Tradicionalmente, a época de incêndios é a altura preferida pelo Governo para dar a conhecer ao povo algumas das ferramentas que usa na gestão do país. Em 2017 foi o focus group que António Costa convocou para aferir a satisfação dos portugueses com a qualidade dos fogos. Este ano é o algoritmo que, segundo a Secretária de Estado da Protecção Civil, é usado para prever a área que vai arder. Quem conhece a seriedade da governação do PS não fica surpreendido com o paradoxo desta transparência aparecer justamente quando há mais fumo.
Em entrevista à SIC, Patrícia Gaspar afirmou o seguinte: “(…) Se considerarmos aquilo que é a severidade meteorológica, os dados, os algoritmos e as contas feitas dizem que a área ardida que deveríamos ter deveria ser 30% superior, ou seja, ardeu 70% do que era suposto arder.”
É uma declaração cujo objectivo parece ser tranquilizar os portugueses, mas que tem o efeito contrário. Em primeiro lugar porque, apesar de ser proferida com grande confiança, está errada, o que não é bom prenúncio. Vejamos: se ardeu 70% do que estava previsto, a área que era suposto arder não deveria ser 30% superior, uma vez que 30% de 70% equivale a 21%. Tudo somado, a área prevista totalizaria apenas 91%. Se calhar, os outros 9% que ainda vão arder são as orelhas da Secretária de Estado e do seu gabinete, pela descompostura que levarão da pessoa do Governo que tem o 9º ano de Matemática – já pesquisei, existe mesmo essa pessoa. A questão é: o algoritmo está programado para relacionar dados como a temperatura, a humidade, a direcção e velocidade do vento, o estado do terreno, a acumulação de combustível, e isso está tudo muito bem, mas não devia também contar com a incapacidade dos membros do Governo de interpretarem os resultados alcançados?

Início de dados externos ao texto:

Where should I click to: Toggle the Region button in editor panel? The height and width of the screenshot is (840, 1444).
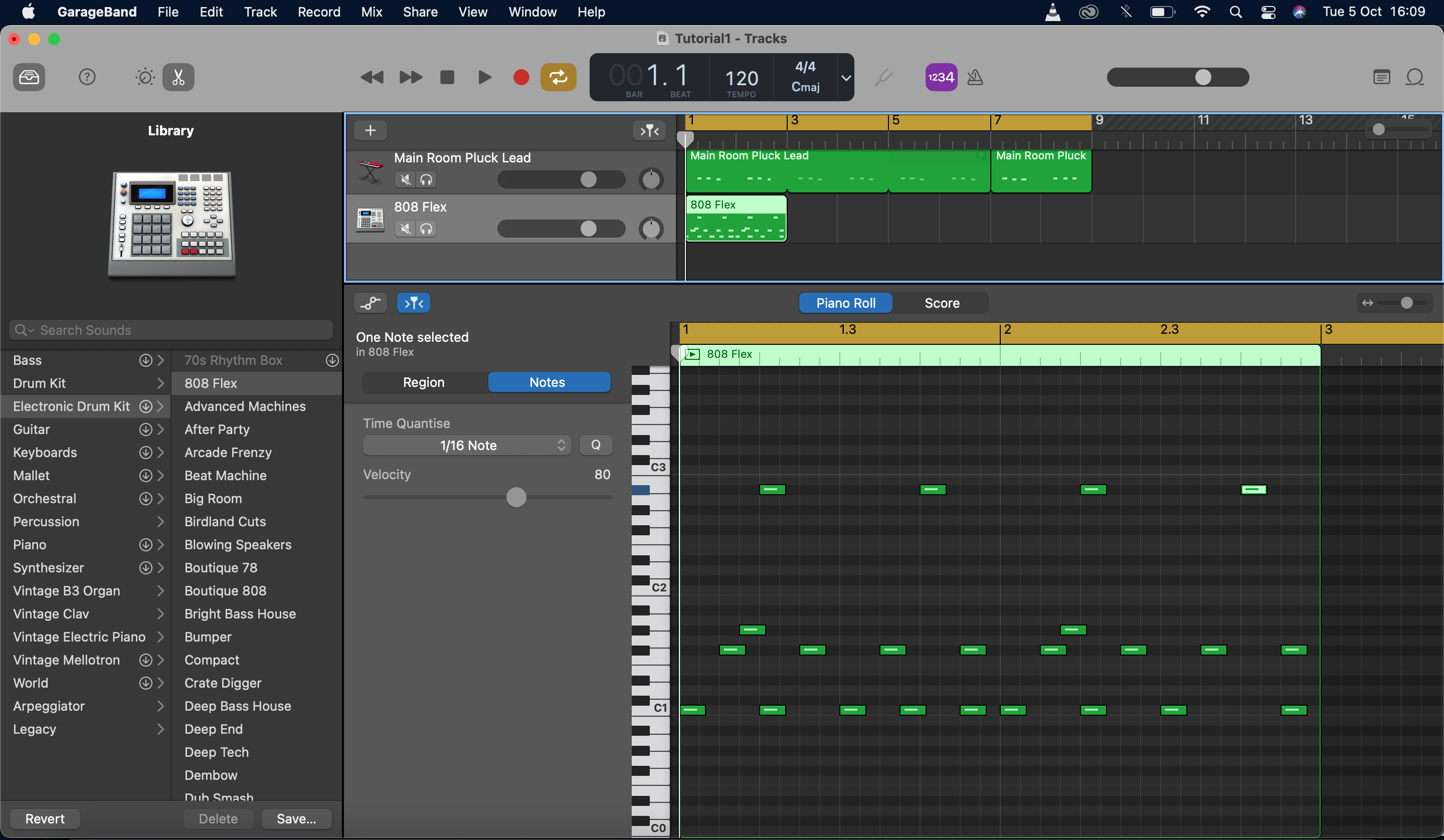tap(423, 381)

Ainda assim, não duvido da qualidade do algoritmo. A sua origem é uma garantia de profissionalismo. No mês passado, António Costa disse que “os incêndios só ocorrem se uma mão humana, voluntariamente ou por distração, os tiver provocado”. Ora, se o algoritmo prevê uma situação ainda mais gravosa do que aquela que atravessamos, é porque tem péssima imagem dos portugueses. Parece achar que somos todos mentecaptos ou criminosos. É evidente que o algoritmo foi programado no Norte da Europa, um sítio onde não brincam com estas coisas.
Mas há mais razões para estarmos inquietos. Se, mesmo com uma situação mais favorável do que aquela que o oráculo informático profetizava, os meios e estratégias de combate aos incêndios são insuficientes, isso quer dizer que se o algoritmo tivesse acertado nas previsões, os meios e estratégias de combate aos incêndios seriam ainda mais insuficientes e os resultados ainda mais dramáticos do que foram. O ponto mais alto de Portugal seria agora o ponto mais negro. E em vez de Ourém, teríamos Orem.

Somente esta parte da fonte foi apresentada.